ISPConfig2 installation stalls at MySQL configuration on Lenny
Hi all,

I run a VPS server over at Hosteurope's with a Debian barebone pre-installed and no Plesk. When I first got it, I upgraded from Etch to Lenny, then installed ISPConfig 2 and everything went fine.

Recently I changed my hosting scale for a much better offer at the same rate. It is now Debian 5 x64bit with Apache and apparently also MySQL preinstalled. I decided to stick with ISPConfig 2 because it seems to have more add-ons and a better documentation.

I configured the Server like instructed here:
Everything went well and as inspected, with one exception: I was not asked for a root password (nor anything else) when installing the mysql-client/server. So I decided to specify a password manually. I then edited the my.cnf, restarted mysqld and checked via netstat whether it was active. It was, but it listened on an unspecific port (25949). - Since then it has been listening on different ports whenever I restarted the daemon.

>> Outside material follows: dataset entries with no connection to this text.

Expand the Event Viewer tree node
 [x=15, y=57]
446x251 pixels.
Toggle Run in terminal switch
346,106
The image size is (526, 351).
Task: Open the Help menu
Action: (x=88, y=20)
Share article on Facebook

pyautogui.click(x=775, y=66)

I went on with configuring, then installed ISPConfig2. All went well until the end when the last configuration data about databases and domain have to be inserted.

Here is what happened (quotes are in German, because that was the installation language I had chosen):

Wie heisst der MySQL-Server?localhost
Der angegebene MySQL-Server kann nicht erreicht werden!
The routine kept asking me the same question over and over again although the server was running; I tried all combinations of host- and domain names, plus the IP. Nothing worked and I had to abort the installation.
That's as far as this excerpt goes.